- [EXERCISE REQUIREMENTS]:
(a) Could you reproduce the passage of the student accommodation transcript starting with "He then goes" and going on through "podcast on it."?
(b) Which rows contain the string "more"? Return each of them in full, matching case exactly.

Start of EXTRACTED TEXT

Is buying student accommodation a good investment strategy?

When you purchase a property and rent it out to uni students, you can generally get a higher-than-average rental yield for the area. But is student accommodation worth the extra effort and the extra risk that is associated with it?

Hey, I’m Ryan from OnProperty.com.au. And the reason why we’re talking about student accommodations today is because I got an email from Tyler – that I’m going to read out to you – where he asks, specifically, about student accommodation. I hadn’t done an episode on it so, I thought, what better time to cover it than right now? And to answer Tyler’s question.

So, I’m going to read you out his email. Then, we’ll get into a discussion about student accommodation; what’s the benefits, what’s some things that you need to consider and what are the risks associated with it?

He says:

Hi Ryan,

I have been listening to your podcast for a couple of months now. I have found them very helpful in learning about what to do to buy my first property.

Well, Tyler, thank you for listening to the podcast. Thanks for your encouraging words, glad you found it helpful.

He then goes on to say:

I’m looking for my first home. I’m not 100% sure if I should buy an investment first or buy to live in for a while and build up my equity and then rent it out afterwards.

Good question, again, a lot of people consider that.

My main question today is, what are your thoughts on buying student accommodation as an investment? As I recently saw a listing that would be getting 7.7% return just on rental from the asking price. I have not done a full cost analysis on it yet.

Do you think this can be good investments or are there issues involved? I didn’t see a podcast on this topic from you. So, I wanted to ask about it and maybe you can make a podcast on it.

Thank you for your time.

Tyler

Well, Tyler, I am making a podcast on it and I’m here to answer your question about student accommodation.

First, let’s talk about why people invest in student accommodation. People invest in student accommodation because you can get a higher-than-average rental yield for the property than you would if you invest it in regular property in the area.

Now, student accommodation come in multiple forms. There’s one-bedroom apartments or studio apartments; which tend to be in the inner city, right near the universities. And these are kind of dorm-style apartments that you rent out just to uni students. So, there’s those.

There’s also townhouse complexes that are almost exclusively rented out to uni students as well. So, you’ve got a group of townhouses and the majority of those townhouses are rented out to uni students. And, obviously, they’re going to be near a university as well; tends to not be in the inner city but might be in a smaller city. Something like New Castle or Wollongong or something like that.

You’ve then got houses that aren’t in a complex or anything like that, but you’re renting them out room by room to students and you’re presenting it as student accommodation. So it’s not a different property, it’s still a house. You could sell it as a family house or rent it out as a family house but, generally, these houses have more rooms than the standard house. Rather than being 3 or 4-bedroom, they might be 5 or 6-bedroom. And the goal there is that if you rent it out room by room, you can rent out a property for more than what you can rent out for if you just leased it to the general market.

End of EXTRACTED TEXT
Start of INPUT RECORDS

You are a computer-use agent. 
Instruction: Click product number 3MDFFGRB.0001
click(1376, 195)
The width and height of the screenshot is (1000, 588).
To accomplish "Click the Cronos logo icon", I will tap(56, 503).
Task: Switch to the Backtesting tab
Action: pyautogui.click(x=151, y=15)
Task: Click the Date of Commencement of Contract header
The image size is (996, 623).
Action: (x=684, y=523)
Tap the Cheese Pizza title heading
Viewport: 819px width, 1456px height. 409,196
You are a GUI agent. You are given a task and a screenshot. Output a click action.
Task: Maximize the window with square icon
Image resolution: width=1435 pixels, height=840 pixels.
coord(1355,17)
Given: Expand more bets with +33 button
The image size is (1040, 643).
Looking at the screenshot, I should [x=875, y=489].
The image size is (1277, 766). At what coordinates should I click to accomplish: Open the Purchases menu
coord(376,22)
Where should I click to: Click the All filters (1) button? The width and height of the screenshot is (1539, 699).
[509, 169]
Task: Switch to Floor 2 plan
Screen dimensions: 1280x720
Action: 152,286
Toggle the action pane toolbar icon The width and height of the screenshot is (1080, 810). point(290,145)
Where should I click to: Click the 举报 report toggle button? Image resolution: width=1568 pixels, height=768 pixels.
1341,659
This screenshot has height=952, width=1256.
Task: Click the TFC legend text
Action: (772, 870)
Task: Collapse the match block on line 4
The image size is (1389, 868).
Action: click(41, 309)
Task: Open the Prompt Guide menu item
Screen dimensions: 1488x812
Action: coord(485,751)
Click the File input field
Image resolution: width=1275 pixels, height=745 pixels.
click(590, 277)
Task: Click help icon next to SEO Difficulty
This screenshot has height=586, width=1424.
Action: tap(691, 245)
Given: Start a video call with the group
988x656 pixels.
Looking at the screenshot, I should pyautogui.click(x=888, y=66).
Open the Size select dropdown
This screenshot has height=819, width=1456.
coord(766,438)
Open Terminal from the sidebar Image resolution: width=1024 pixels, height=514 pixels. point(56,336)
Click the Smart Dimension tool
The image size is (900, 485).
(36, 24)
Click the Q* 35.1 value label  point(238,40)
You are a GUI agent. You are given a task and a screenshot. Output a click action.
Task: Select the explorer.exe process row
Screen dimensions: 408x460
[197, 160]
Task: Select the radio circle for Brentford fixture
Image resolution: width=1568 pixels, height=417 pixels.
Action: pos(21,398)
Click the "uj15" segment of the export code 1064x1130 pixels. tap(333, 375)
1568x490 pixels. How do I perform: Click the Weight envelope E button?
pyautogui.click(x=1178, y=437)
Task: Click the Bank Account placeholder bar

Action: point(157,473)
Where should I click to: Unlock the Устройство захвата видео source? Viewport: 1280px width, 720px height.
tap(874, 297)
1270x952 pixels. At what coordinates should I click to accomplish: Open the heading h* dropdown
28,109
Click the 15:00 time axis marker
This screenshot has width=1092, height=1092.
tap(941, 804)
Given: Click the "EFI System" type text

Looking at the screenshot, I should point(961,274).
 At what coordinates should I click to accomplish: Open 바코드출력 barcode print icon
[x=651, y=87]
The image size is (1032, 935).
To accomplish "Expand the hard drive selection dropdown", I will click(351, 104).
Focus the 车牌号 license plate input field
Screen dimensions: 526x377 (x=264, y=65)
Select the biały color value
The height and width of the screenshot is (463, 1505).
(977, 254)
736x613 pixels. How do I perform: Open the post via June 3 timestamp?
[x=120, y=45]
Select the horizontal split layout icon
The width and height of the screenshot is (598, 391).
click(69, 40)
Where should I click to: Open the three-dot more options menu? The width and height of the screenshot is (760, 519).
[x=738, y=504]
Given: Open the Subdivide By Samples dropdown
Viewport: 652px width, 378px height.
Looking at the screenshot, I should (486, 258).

End of INPUT RECORDS

- [ANSWERS TO THE EXERCISE]:
(a)
He then goes on to say:

I’m looking for my first home. I’m not 100% sure if I should buy an investment first or buy to live in for a while and build up my equity and then rent it out afterwards.

Good question, again, a lot of people consider that.

My main question today is, what are your thoughts on buying student accommodation as an investment? As I recently saw a listing that would be getting 7.7% return just on rental from the asking price. I have not done a full cost analysis on it yet.

Do you think this can be good investments or are there issues involved? I didn’t see a podcast on this topic from you. So, I wanted to ask about it and maybe you can make a podcast on it.

(b)
Given: Expand more bets with +33 button
Where should I click to: Open the three-dot more options menu? The width and height of the screenshot is (760, 519).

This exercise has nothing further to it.